Make product management fun again with AI agents.

Five practical lessons to scale your data products.

📰 News

Google’s Gemini chatbot gets upgraded image-creation tools.

Duolingo launches 148 courses created with AI after sharing plans to replace contractors with AI.

OpenAI explains why ChatGPT became too sycophantic.

💸 Fundraising

Edgerunner AI raises $12M to help military use AI.
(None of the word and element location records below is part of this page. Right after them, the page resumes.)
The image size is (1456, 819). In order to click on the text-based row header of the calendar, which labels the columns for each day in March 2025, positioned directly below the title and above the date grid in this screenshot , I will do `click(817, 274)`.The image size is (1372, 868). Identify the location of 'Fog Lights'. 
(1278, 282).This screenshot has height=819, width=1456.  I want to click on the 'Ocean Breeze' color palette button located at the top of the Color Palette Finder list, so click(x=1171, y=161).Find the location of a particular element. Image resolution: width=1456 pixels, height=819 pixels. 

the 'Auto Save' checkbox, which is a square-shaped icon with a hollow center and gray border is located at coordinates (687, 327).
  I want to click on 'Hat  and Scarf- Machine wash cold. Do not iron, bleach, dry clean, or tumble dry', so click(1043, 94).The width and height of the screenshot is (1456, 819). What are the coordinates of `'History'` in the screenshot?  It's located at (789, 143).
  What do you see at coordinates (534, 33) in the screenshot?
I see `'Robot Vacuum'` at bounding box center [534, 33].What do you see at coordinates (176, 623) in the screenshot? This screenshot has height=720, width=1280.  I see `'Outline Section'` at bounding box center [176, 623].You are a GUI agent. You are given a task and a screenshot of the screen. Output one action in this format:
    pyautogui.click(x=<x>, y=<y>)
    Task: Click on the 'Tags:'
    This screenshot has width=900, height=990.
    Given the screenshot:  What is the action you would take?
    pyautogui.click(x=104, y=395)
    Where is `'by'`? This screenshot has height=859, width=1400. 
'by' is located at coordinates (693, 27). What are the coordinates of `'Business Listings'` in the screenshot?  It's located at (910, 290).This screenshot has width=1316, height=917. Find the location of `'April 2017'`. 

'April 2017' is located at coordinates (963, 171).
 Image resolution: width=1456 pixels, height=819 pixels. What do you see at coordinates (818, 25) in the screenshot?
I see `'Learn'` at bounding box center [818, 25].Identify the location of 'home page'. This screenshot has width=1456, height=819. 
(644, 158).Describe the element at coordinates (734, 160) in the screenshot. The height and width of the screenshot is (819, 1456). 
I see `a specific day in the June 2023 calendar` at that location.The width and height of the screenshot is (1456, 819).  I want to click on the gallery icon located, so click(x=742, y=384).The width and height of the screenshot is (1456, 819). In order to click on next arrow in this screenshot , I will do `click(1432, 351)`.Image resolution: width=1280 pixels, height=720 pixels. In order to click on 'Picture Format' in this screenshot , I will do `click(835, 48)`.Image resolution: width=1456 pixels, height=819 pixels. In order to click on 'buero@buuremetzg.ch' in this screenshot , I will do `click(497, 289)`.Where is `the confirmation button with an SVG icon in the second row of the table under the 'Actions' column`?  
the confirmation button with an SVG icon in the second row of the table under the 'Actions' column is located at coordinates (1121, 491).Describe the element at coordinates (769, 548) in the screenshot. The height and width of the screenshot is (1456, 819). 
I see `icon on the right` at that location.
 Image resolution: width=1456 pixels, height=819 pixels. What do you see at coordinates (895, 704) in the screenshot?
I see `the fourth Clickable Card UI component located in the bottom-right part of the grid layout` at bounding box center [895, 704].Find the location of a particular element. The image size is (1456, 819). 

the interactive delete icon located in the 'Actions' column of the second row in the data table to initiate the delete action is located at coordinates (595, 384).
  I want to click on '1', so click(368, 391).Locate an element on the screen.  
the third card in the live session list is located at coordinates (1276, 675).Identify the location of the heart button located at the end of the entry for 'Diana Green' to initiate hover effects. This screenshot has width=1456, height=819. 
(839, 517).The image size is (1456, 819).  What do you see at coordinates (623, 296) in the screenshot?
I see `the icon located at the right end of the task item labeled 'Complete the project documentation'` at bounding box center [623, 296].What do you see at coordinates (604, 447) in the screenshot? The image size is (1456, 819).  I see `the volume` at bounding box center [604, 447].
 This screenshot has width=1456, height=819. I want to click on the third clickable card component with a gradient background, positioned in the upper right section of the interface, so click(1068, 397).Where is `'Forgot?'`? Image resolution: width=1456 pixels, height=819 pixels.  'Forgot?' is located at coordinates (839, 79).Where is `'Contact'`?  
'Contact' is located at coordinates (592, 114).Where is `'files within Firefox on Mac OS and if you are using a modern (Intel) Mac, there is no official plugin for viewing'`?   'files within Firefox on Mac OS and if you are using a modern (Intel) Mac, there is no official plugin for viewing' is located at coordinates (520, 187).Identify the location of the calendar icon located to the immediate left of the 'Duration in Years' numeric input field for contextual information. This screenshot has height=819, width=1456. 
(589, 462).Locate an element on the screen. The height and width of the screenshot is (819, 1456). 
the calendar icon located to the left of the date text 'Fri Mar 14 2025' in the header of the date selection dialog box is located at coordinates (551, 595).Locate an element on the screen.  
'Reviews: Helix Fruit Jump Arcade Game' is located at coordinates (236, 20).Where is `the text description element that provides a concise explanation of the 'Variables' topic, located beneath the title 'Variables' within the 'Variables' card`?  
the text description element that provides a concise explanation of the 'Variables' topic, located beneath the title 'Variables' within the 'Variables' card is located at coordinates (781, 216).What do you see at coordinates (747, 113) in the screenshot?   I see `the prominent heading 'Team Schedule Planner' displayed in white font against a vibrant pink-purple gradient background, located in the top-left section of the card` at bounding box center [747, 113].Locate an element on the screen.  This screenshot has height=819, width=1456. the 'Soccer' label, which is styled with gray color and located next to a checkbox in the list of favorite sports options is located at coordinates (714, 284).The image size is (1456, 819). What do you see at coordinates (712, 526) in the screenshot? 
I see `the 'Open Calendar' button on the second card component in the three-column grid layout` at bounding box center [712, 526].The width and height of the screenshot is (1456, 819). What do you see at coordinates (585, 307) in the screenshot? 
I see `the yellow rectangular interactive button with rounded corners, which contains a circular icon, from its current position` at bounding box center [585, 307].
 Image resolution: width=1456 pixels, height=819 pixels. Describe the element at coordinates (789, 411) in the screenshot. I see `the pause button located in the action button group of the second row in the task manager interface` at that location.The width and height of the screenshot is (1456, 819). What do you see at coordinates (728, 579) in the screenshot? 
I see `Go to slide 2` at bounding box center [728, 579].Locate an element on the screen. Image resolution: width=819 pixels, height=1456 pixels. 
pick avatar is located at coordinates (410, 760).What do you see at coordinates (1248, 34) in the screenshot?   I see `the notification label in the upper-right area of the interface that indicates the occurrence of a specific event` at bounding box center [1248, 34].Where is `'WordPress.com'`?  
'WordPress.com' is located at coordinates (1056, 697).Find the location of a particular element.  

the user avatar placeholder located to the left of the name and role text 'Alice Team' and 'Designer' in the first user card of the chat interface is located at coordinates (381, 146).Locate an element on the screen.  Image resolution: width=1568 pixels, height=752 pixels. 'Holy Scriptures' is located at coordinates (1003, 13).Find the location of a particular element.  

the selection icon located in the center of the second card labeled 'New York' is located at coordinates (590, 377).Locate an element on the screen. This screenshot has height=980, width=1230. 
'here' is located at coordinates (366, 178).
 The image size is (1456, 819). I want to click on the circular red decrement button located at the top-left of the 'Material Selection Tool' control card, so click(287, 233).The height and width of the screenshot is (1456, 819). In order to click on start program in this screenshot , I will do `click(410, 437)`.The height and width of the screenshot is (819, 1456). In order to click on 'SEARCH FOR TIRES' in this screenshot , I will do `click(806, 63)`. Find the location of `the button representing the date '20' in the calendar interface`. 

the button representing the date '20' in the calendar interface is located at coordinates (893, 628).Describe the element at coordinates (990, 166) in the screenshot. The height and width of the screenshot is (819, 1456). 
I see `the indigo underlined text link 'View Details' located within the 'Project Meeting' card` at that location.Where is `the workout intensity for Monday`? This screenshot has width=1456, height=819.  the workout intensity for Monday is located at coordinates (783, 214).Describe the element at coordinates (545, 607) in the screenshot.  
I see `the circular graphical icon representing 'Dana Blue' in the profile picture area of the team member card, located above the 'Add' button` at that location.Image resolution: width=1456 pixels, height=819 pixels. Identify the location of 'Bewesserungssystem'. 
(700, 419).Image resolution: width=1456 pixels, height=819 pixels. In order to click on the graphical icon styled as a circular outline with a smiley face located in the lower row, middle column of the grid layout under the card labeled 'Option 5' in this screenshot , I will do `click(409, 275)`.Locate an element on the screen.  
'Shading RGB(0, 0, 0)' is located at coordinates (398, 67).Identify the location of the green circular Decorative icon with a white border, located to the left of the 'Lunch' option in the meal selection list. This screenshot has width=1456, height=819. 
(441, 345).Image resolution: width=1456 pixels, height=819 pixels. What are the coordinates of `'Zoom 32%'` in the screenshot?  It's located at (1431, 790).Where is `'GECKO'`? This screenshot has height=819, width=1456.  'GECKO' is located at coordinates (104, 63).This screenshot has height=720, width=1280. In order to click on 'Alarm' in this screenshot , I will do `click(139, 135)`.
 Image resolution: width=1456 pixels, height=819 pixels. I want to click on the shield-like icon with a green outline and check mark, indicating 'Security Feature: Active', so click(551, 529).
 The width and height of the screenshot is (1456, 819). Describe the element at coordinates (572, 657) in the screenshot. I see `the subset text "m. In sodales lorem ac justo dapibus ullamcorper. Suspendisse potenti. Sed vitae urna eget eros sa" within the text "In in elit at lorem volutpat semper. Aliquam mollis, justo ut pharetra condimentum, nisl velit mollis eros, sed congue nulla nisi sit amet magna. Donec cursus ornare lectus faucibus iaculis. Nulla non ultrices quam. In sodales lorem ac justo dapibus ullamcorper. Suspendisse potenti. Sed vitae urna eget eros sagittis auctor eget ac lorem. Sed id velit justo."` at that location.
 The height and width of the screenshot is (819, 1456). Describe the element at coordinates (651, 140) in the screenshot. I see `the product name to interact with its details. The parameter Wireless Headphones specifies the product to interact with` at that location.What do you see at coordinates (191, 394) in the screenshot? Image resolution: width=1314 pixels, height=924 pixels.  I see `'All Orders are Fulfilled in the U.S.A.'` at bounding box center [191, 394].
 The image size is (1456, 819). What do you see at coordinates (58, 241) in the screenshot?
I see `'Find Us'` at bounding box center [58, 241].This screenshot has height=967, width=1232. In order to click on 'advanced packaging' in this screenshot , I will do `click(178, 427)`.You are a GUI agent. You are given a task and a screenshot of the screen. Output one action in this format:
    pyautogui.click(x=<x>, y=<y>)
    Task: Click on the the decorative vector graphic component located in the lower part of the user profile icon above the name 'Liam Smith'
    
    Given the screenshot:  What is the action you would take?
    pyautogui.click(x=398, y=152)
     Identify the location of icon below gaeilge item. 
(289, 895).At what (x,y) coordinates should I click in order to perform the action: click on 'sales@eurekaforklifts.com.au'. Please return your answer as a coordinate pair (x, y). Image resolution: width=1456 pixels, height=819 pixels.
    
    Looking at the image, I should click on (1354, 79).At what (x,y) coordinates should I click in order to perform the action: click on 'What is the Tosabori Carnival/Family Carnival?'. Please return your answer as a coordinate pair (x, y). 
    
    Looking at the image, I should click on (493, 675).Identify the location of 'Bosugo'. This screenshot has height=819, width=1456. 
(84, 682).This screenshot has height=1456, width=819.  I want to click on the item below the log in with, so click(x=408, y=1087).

ID verification startup Persona raises $200m at $2bn valuation.

Cloud optimization startup Cast AI raises $108 million.

Dub, a startup that lets users trade the same stocks as influencers raises $30 million.

Fail(St)ory

Zero Co, Zero Left

This week, Zero Co shut down.

The Australian startup had raised over $13 million to reinvent how we buy everyday cleaning products — replacing single-use plastics with sleek, paper-based refills built for reuse.

Six years in, the mission is over.

What Was Zero Co:

Zero Co was built around a simple idea: what if you could buy shampoo, dish soap, and laundry detergent without all the plastic waste?

Their approach combined recycled packaging, refill systems, and a promise to clean up oceans along the way. You’d start with a kit — reusable bottles made from ocean plastic, plus refill pouches made from landfill-bound waste. Once empty, you’d mail the pouches back for cleaning and reuse. The branding was bright, the tone was optimistic, and the mission was loud and clear.

They didn’t stop there. In 2023, they rolled out ForeverFill — a full redesign. Paper-based refills. Sleek new bottles made from 80% recycled materials. Concentrated formulas that used less plastic, weighed less to ship, and lowered freight emissions. They claimed up to 97% less plastic than traditional brands, and costs that would come down over time.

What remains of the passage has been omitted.